Fragmento ->
Pero mientras la resistencia iraquí ha maniobrado para asustar a la primer ola de atracadores corporativos, hay pocas dudas de que volverán. Se lo que fuere el próximo gobierno iraquí -nacionalista, islámico o liberal- heredará una aplastante deuda de 120 mil millones de dólares. Entonces, como en todos los países pobres del mundo, hombres con trajes azul oscuro del FMI aparecerán en la puerta, portando préstamos y promesas de boom económico, siempre que se lleven a cabo ciertos ajustes estructurales, que, por supuesto, serán un poco dolorosos al principio pero que bien valdrá el sacrifico al final.

Líneas proporcionadas ->

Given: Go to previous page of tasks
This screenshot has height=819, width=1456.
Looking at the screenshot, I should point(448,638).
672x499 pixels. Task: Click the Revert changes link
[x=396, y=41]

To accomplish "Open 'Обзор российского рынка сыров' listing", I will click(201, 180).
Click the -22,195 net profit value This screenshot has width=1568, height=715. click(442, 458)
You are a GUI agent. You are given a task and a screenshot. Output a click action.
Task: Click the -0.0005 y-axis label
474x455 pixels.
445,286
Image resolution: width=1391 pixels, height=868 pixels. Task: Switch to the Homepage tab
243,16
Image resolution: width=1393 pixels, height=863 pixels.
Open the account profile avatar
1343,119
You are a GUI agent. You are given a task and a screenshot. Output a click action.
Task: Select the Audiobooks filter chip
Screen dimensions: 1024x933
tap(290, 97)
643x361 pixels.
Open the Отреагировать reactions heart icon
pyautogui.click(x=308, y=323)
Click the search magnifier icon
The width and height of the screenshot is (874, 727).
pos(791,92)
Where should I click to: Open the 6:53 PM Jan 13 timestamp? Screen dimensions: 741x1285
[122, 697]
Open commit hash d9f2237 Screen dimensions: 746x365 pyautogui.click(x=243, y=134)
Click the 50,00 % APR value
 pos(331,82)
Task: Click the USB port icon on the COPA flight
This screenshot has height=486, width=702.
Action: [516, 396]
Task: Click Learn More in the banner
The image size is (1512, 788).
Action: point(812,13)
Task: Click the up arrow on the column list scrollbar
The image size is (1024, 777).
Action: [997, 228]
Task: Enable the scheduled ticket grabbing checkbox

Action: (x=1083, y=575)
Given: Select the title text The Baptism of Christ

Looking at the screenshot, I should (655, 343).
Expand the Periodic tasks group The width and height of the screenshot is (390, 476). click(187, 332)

Objetivo del ejercicio -> ¿Podrías transcribir del fragmento el pasaje que empieza en las palabras "Pero mientras la" y se detiene después de "sacrifico al final."?

Respuesta ->
Pero mientras la resistencia iraquí ha maniobrado para asustar a la primer ola de atracadores corporativos, hay pocas dudas de que volverán. Se lo que fuere el próximo gobierno iraquí -nacionalista, islámico o liberal- heredará una aplastante deuda de 120 mil millones de dólares. Entonces, como en todos los países pobres del mundo, hombres con trajes azul oscuro del FMI aparecerán en la puerta, portando préstamos y promesas de boom económico, siempre que se lleven a cabo ciertos ajustes estructurales, que, por supuesto, serán un poco dolorosos al principio pero que bien valdrá el sacrifico al final.